= TASK INPUT =

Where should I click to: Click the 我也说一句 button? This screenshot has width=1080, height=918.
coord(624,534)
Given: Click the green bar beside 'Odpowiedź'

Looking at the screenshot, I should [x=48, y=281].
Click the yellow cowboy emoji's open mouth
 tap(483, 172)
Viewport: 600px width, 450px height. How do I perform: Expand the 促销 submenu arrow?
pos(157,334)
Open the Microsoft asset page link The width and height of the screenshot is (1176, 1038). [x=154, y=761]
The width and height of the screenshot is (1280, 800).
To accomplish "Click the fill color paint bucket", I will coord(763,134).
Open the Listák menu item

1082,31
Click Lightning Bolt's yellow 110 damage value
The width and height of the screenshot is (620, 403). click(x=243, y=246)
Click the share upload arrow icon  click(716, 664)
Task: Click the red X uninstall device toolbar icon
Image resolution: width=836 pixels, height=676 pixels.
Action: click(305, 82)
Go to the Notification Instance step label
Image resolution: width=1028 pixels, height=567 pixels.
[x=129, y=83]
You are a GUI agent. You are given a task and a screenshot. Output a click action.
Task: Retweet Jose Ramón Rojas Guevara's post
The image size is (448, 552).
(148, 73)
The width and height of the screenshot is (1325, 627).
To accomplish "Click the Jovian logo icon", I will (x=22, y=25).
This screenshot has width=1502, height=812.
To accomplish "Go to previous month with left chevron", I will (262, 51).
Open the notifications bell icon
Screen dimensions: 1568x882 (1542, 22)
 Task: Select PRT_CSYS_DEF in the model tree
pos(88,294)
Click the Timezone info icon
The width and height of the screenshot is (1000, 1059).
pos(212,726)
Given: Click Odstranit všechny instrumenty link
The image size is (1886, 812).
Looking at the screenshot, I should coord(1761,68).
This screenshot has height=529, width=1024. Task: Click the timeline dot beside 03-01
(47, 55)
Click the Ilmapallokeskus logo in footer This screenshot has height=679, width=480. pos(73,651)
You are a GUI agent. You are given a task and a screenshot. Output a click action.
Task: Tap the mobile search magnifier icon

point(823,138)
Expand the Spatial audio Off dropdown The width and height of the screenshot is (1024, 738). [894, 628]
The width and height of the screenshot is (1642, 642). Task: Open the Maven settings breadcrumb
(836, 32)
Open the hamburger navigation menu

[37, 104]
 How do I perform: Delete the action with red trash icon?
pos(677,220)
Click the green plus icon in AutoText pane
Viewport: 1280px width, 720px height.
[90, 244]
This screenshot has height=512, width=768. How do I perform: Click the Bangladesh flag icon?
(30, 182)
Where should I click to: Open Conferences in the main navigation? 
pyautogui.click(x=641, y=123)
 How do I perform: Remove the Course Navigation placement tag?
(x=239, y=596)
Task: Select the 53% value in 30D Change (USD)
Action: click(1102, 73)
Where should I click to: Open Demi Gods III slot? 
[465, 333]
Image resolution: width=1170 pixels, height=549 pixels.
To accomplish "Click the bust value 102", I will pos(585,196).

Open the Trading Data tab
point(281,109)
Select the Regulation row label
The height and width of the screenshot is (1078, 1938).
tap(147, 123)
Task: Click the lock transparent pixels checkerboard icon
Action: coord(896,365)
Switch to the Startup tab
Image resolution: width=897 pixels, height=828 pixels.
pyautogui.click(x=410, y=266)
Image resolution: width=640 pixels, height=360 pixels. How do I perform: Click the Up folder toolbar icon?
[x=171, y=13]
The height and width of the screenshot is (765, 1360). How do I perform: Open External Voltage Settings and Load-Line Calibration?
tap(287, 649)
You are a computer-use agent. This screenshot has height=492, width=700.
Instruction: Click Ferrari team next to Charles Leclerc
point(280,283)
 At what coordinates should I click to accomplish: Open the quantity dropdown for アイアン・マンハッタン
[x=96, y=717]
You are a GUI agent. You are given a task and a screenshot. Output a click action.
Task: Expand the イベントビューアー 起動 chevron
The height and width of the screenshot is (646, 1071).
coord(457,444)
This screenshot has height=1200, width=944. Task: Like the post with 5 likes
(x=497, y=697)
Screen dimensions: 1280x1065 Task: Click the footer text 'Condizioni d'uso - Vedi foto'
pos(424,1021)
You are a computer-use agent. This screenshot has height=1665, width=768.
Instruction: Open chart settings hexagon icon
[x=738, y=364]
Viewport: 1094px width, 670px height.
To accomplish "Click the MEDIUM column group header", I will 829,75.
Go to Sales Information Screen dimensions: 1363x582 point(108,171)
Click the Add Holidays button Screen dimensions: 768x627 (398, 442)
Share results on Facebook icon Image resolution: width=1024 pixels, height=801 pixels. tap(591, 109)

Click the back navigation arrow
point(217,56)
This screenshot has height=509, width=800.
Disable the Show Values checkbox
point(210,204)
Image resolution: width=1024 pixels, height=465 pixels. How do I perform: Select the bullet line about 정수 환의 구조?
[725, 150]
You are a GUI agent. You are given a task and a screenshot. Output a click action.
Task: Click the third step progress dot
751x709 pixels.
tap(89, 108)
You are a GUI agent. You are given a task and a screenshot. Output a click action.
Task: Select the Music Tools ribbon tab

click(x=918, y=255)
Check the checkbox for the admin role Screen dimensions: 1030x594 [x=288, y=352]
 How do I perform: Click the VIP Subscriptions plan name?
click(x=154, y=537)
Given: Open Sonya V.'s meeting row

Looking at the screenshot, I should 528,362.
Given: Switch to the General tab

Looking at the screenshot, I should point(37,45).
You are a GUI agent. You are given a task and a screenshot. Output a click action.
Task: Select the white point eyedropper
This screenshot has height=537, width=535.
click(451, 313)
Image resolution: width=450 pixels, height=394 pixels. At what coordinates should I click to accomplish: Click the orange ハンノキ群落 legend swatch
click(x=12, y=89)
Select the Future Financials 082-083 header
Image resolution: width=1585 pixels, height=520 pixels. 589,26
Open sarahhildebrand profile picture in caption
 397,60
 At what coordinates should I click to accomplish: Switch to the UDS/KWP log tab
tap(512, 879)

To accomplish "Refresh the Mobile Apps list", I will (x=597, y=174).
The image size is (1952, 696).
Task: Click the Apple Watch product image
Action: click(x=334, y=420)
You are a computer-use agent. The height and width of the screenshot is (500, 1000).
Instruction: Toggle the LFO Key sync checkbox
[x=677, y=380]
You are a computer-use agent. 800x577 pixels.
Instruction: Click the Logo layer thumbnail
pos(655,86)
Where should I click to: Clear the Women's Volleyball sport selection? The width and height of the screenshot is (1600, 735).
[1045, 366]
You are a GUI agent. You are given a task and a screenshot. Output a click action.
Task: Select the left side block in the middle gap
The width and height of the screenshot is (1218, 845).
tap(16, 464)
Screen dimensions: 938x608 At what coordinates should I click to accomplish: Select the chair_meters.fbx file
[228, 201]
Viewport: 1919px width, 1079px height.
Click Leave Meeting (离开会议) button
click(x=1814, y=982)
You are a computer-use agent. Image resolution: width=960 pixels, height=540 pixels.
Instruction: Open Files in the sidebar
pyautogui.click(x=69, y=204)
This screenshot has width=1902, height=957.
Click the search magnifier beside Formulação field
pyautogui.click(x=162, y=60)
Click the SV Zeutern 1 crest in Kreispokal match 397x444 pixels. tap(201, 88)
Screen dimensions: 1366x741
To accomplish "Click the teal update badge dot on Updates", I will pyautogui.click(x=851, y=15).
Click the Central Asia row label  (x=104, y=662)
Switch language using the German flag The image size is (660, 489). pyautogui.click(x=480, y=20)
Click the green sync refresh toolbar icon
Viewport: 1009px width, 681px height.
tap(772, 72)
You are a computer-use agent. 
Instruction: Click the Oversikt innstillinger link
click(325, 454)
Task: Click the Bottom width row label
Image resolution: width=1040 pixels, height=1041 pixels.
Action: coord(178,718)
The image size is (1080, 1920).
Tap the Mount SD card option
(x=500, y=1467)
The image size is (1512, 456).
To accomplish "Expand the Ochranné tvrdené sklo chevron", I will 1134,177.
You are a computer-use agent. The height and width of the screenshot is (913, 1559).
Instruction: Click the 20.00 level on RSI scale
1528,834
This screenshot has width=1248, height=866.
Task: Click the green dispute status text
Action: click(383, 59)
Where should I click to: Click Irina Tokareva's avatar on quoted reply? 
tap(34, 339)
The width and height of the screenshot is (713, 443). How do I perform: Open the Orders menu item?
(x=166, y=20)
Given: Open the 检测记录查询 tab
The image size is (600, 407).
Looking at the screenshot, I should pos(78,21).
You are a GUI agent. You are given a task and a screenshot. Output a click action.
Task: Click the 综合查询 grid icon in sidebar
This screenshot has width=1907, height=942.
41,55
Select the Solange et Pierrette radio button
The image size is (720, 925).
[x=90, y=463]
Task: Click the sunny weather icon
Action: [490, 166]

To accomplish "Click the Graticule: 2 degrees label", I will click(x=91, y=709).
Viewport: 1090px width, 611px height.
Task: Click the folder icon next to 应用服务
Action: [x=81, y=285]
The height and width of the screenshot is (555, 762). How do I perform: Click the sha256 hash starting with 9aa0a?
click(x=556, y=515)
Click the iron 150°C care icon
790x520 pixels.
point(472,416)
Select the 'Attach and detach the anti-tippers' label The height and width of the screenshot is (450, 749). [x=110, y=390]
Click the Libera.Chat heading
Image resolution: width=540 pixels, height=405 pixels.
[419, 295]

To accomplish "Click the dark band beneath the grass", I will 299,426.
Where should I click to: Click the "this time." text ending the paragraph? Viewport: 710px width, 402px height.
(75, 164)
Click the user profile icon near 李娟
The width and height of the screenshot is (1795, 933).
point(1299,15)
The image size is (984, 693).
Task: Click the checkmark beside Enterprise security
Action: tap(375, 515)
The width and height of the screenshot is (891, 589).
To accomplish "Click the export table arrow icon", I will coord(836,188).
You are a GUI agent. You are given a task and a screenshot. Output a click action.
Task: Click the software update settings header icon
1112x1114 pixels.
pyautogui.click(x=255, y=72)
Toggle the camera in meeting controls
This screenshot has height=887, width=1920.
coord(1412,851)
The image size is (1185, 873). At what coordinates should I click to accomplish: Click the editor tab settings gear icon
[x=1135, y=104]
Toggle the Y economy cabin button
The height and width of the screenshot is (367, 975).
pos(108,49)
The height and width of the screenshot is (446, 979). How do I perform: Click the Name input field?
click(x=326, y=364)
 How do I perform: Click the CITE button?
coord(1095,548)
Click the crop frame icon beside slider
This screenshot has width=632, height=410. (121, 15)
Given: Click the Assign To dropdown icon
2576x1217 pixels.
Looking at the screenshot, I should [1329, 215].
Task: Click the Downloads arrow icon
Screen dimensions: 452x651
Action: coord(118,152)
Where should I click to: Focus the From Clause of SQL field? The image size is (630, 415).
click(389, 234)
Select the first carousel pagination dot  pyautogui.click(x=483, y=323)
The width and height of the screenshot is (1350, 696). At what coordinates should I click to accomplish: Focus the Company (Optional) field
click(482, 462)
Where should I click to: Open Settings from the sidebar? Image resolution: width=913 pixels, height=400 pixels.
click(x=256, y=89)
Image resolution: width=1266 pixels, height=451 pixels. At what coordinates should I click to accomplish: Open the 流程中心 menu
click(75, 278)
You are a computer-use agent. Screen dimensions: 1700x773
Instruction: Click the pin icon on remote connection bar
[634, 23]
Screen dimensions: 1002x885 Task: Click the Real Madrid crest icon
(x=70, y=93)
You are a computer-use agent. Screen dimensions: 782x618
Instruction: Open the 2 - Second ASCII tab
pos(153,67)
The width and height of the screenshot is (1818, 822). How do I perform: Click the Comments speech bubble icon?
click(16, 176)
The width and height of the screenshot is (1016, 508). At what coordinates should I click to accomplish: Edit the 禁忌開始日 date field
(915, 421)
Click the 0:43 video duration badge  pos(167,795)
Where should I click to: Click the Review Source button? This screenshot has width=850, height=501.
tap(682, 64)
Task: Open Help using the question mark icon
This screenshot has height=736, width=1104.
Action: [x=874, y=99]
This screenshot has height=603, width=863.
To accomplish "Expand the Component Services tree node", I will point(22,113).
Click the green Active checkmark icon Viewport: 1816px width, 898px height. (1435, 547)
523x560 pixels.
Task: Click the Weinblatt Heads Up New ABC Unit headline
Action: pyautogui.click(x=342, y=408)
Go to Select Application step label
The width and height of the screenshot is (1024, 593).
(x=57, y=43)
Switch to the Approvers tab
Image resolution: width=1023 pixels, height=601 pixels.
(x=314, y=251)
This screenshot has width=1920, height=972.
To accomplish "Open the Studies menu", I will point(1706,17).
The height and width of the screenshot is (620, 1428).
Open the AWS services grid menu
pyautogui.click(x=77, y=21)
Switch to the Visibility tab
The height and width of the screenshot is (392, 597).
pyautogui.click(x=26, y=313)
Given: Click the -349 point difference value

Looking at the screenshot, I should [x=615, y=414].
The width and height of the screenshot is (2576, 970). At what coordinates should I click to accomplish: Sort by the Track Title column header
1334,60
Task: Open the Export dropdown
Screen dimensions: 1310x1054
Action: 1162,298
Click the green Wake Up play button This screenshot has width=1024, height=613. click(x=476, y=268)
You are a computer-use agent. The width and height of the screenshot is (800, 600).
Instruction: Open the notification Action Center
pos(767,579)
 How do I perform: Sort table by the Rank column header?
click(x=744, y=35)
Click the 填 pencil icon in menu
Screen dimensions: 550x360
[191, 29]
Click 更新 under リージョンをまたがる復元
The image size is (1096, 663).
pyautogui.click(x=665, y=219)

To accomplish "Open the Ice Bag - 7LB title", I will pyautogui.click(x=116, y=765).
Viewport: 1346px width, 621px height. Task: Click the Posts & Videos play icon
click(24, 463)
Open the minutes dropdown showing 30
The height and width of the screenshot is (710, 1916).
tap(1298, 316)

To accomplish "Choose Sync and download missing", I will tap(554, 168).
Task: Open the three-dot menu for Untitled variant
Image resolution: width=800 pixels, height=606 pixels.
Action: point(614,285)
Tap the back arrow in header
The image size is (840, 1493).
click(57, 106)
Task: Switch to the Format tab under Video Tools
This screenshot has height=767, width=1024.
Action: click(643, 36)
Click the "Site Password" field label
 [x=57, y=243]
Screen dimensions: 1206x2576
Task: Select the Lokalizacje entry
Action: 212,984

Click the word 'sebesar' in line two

= WHAT THE TASK ASKS =
What lines in the records above include the string "under"? Copy each one.

= PROBLEM SOLUTION =
Click 更新 under リージョンをまたがる復元
Task: Switch to the Format tab under Video Tools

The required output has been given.